É no esmalte que a mulher se revela 


Arte de Renoir


É pelas unhas que a mulher mostra a sua alma. Os gestos das mãos representam mais do que os dos cabelos. Longe de ser apenas uma tela tingida, as unhas constituem um ato revolucionário que prolonga e liberta uma voz interior. Nas cores, essa voz define sua música, regida não apenas pela beleza estética, mas também pelo universo de possibilidades de expressão.

Minha mãe foi manicure para furtar o tempo perdido. Entre frascos de esmalte e algodões, buscava aquilo que meu pai espantou com sua macheza grega. Pintava as mãos das vizinhas no intuito de elevar e abolir a antiga condição de sexo frágil, sempre preso à sombra do homem; que ficava na gaiola do sofá aguardando as migalhas da noite. A mulher moderna é diferente, faz da própria sombra o guarda-sol do homem. Possui a segurança nos dedos. Emancipou-se com esmaltes e a acetonas, com uma vida plástica digna de grandes artistas modernos. O esmalte é o sangue seco que revela a atitude única de cada mulher.

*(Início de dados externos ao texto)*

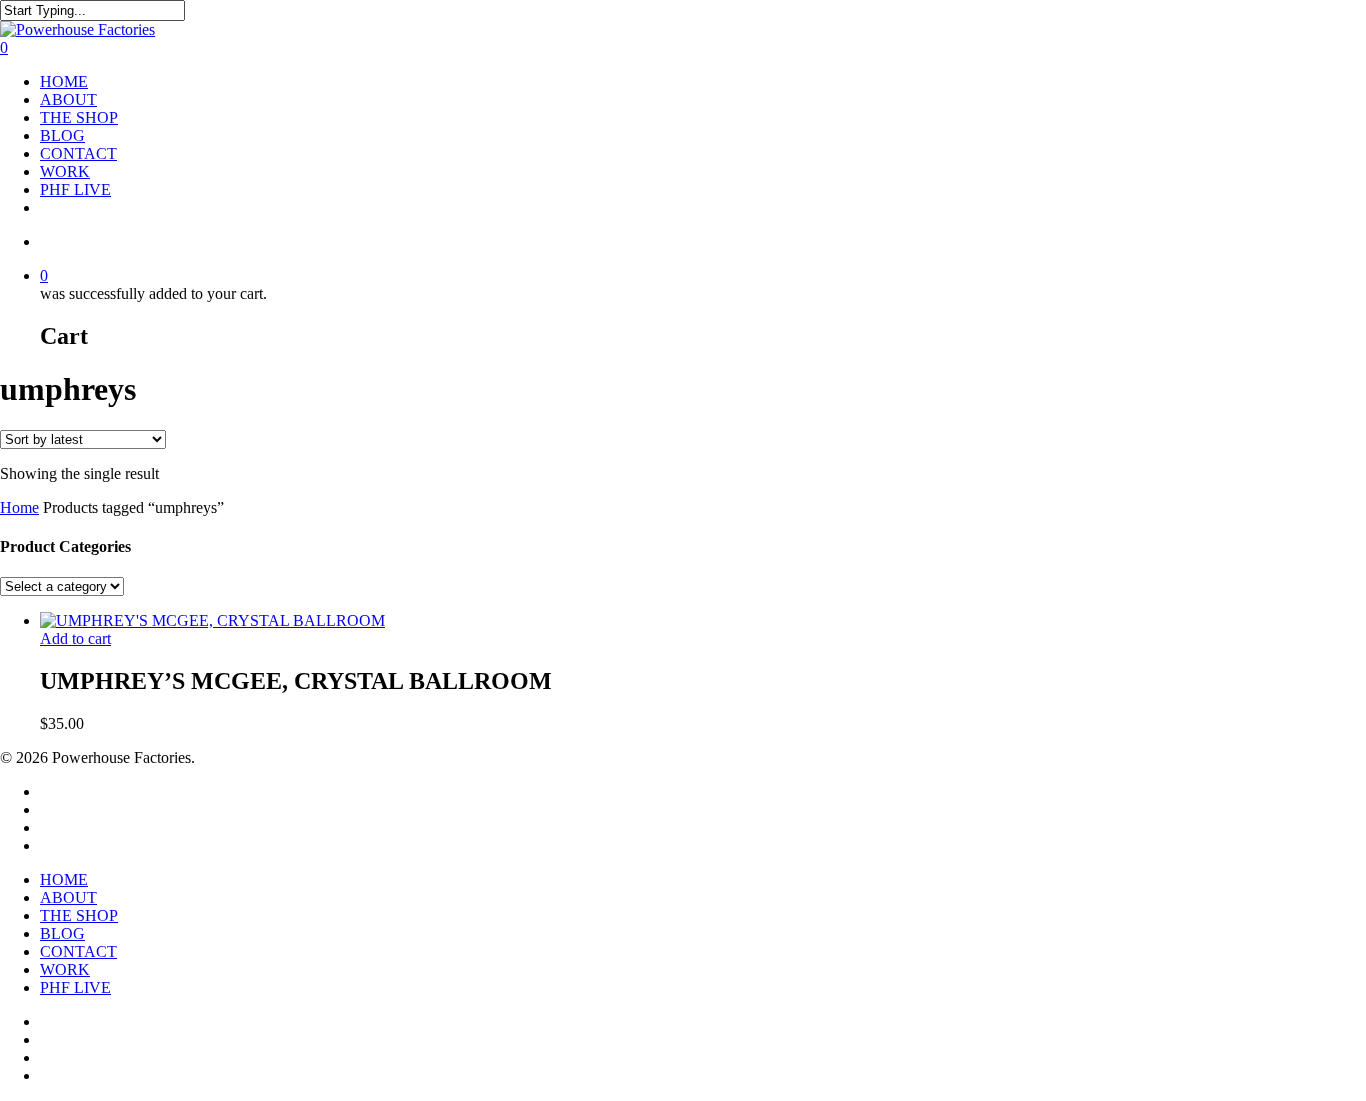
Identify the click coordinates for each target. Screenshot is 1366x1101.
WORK (65, 171)
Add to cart (75, 638)
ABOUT (68, 99)
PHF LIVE (75, 189)
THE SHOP (79, 117)
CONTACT (78, 153)
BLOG (62, 135)
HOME (64, 81)
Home (19, 507)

A verdade contida nas cutículas é reveladora. As cores, a forma de utilizar as mãos – quase como um maestro que guia uma orquestra de clarins – são cartões de visita, diferente dos homens que gostam de roer desesperos. Eles tendem a utilizar as mãos como armadilha, elas como unção. O esmalte é a redenção capaz de acalmar os maiores pecadores.

O manual para entender essa forma de manifestação não é de fácil acesso. É preciso ser observador atento, marcar na folhinha os dias em que ela repinta seus dedos, quais cores utiliza e a intensidade do trato. Quanto mais cuidado houver, mais instigante e reveladora será. É como juntar um quebra- cabeças com peças infinitas e enigmáticas. A mulher precisa ser recolhida, peça por peça, e agrupada. Aquele que conseguir tal façanha será recompensado.

O dito máximo do velho Bukowski – de que deveríamos duvidar das pessoas que possuem a cozinha limpa – não se aplica para as mãos. Até mesmo roídas, pequenas, possuem o sinal dos dias ensolarados que podem anunciar a chuva.

E de unhas são feitos os gestos que só os envolvidos conseguirão entender. Vermelhas, por exemplo, demonstram uma mulher madura, consciente de si, que chega em casa, joga os sapatos para o alto e manda o marido lavar a louça, ápice do poder feminino. Sedutora. Já os tons escuros como o preto mostram uma feminista sóbria, forte nas atitudes e livre dos conceitos masculinos (até mesmo dos femininos). Dona de suas suposições, defende o seu estado de dominadora. Unhas mais claras, peroladas, são para dias mais leves, apaixonados e românticos. Mostram uma mulher que pensa por si só, mas deseja ser acompanhada no meio-fio. As várias opções mudam como os dias. Para o homem observador é uma mina de ouro.

As que não pintam as unhas, ou deixam que o esmalte falhe, também possuem sua leveza. Na clareza também mora a atitude, uma pose desbravadora, despojada, largada como uma adolescente que sabe tudo, mas finge não saber para ser guiada. Normalmente, a beleza ou simplicidade falam por elas. São mulheres que não necessitam de nenhuma rota para a viagem: possuem nos olhos as mais belas colinas. São doces na medida certa e revolucionárias nos seus anseios.

Se você é um homem observador está em vantagem. No esmalte se encontra a verdadeira opinião feminina. E, se deseja ouvir muito mais, é só escolher juntamente com ela a revolução do dia. Será muito mais dono de si, mais dono do mundo.

É nos passos da mulher que os homens fazem seus caminhos.